[TASK]
Copy out, word for word, the lines of the entries that start with the line containing "Relationship (253, 1135)" and end with the line containing "ADVISED (224, 169)". Include both of those lines.

[DATA LINES]
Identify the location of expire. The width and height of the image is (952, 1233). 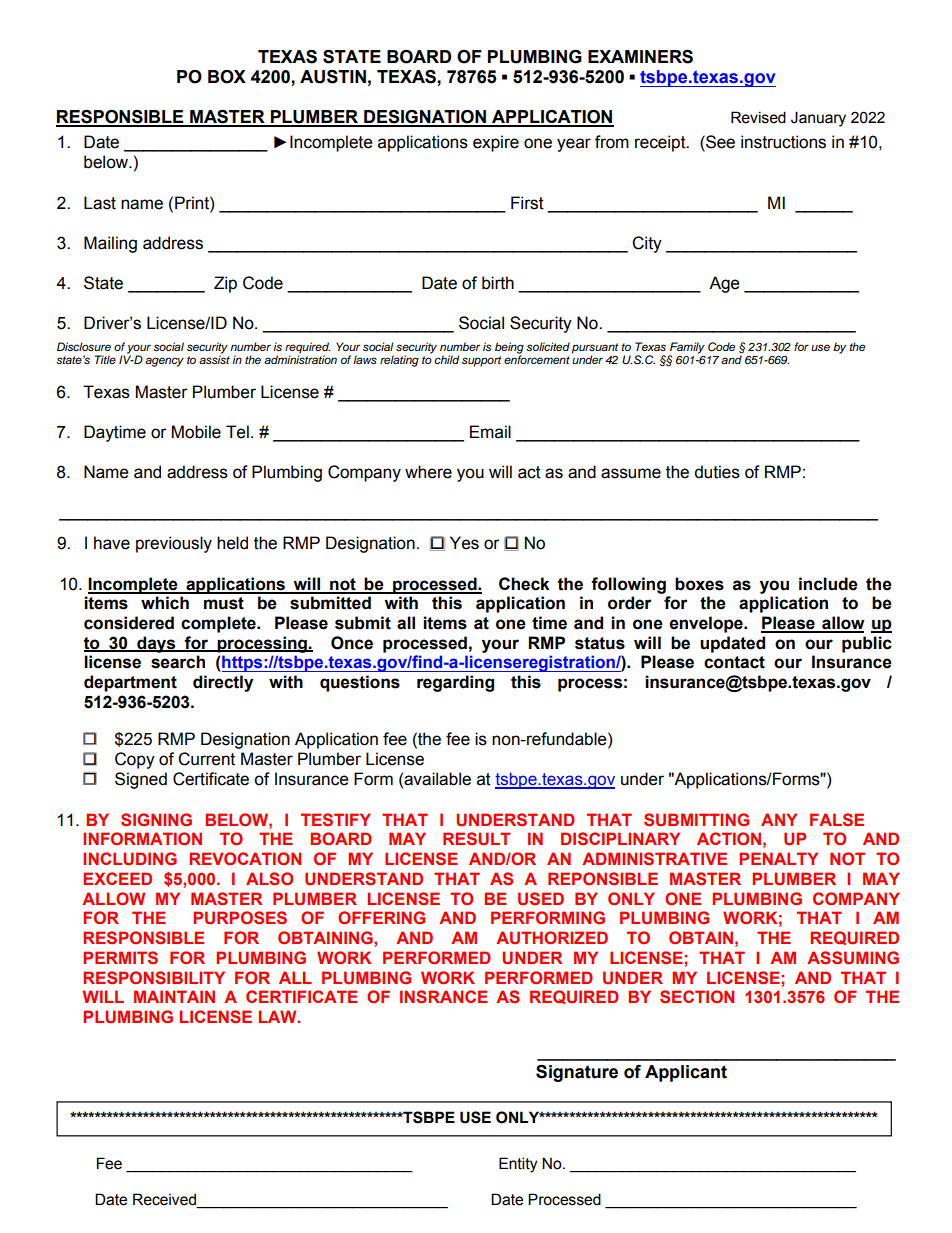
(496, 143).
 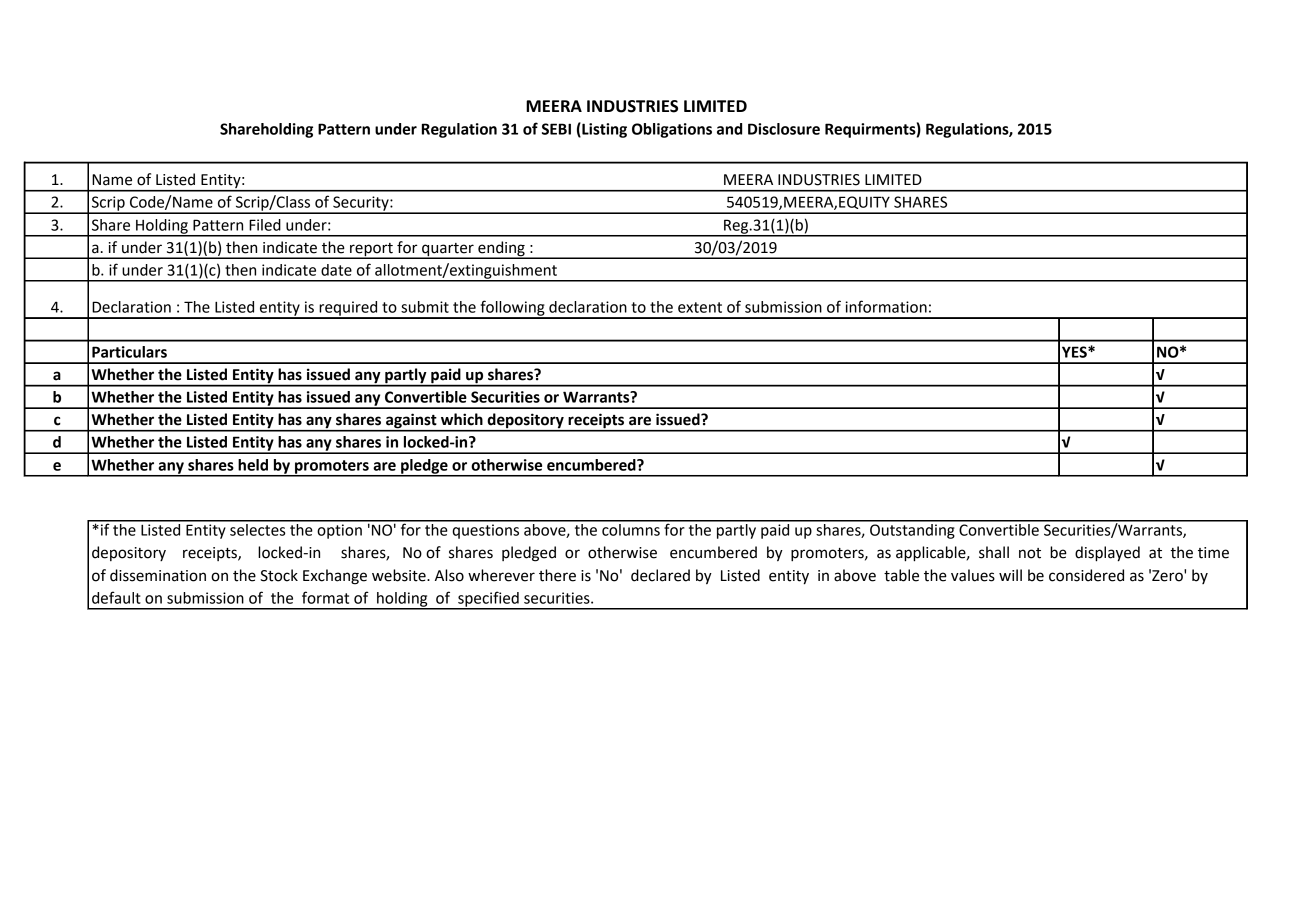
==
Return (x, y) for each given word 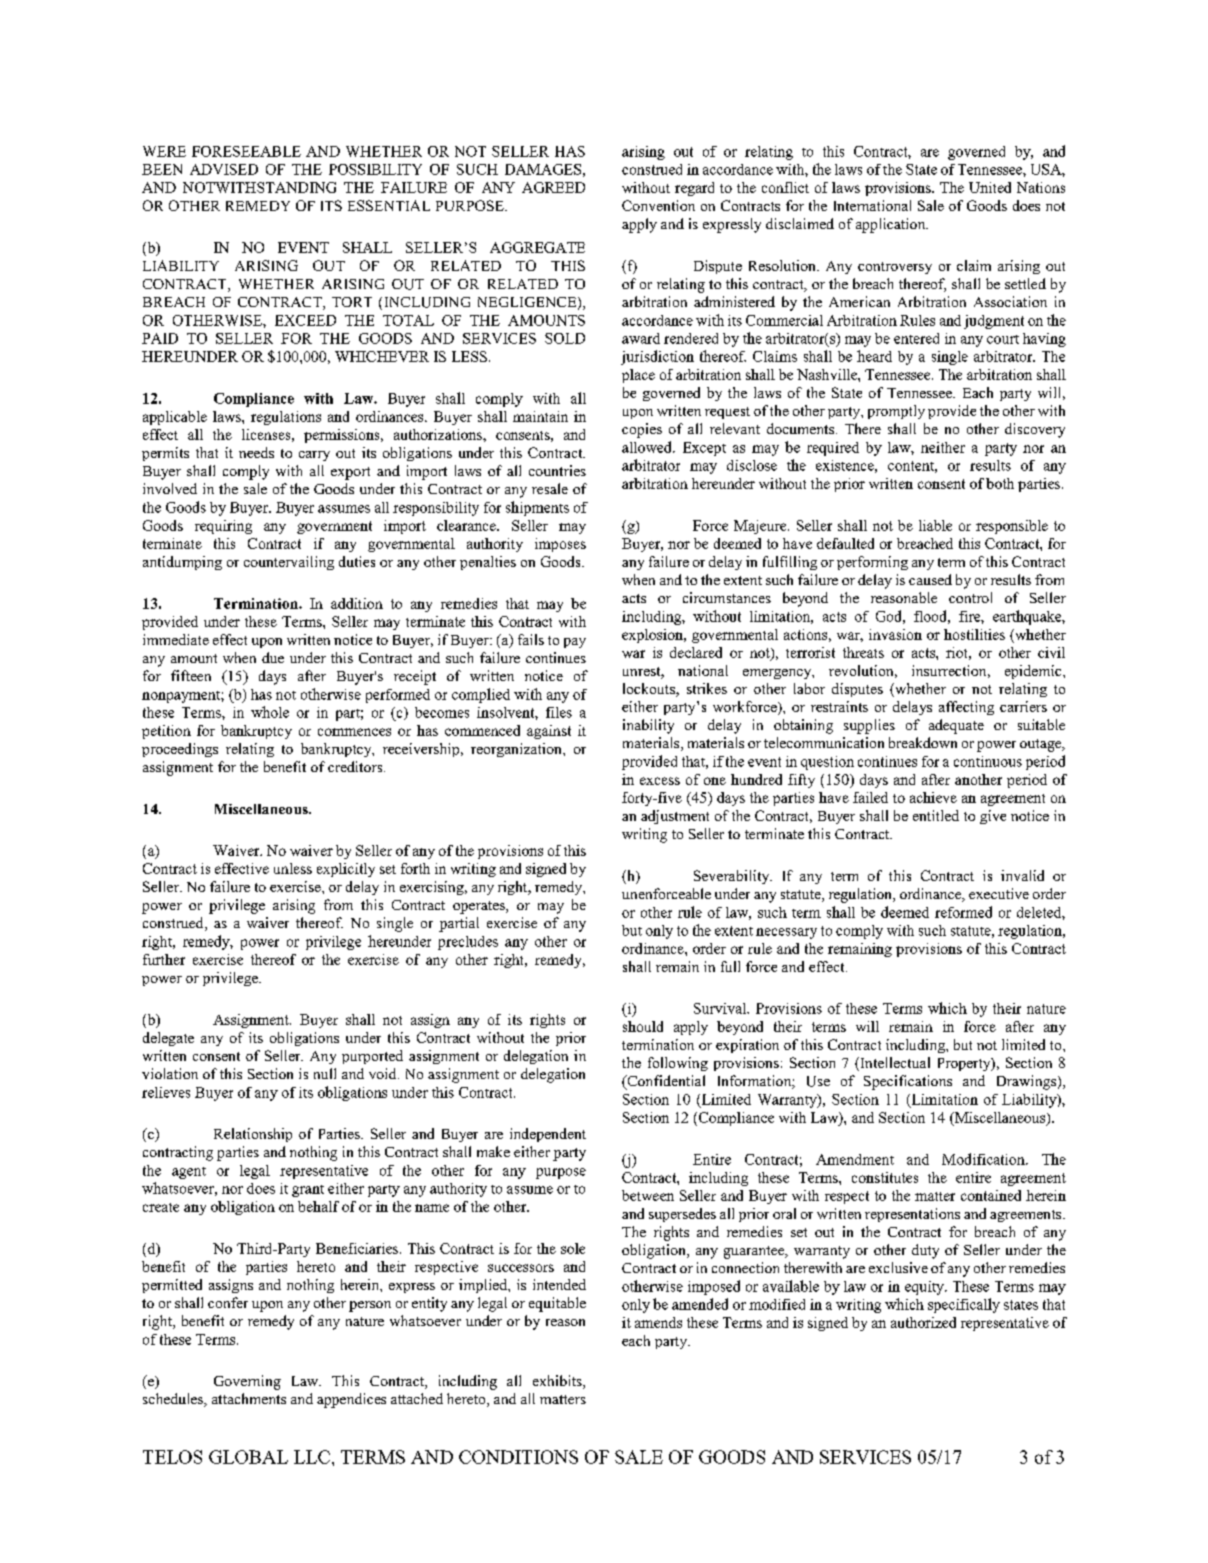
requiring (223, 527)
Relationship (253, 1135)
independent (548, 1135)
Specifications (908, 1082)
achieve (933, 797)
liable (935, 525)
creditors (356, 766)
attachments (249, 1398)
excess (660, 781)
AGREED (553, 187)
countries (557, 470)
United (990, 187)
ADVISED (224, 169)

[REPLY TO THE EXERCISE]
Relationship (253, 1135)
independent (548, 1135)
Specifications (908, 1082)
achieve (933, 797)
liable (935, 525)
creditors (356, 766)
attachments (249, 1398)
excess (660, 781)
AGREED (553, 187)
countries (557, 470)
United (990, 187)
ADVISED (224, 169)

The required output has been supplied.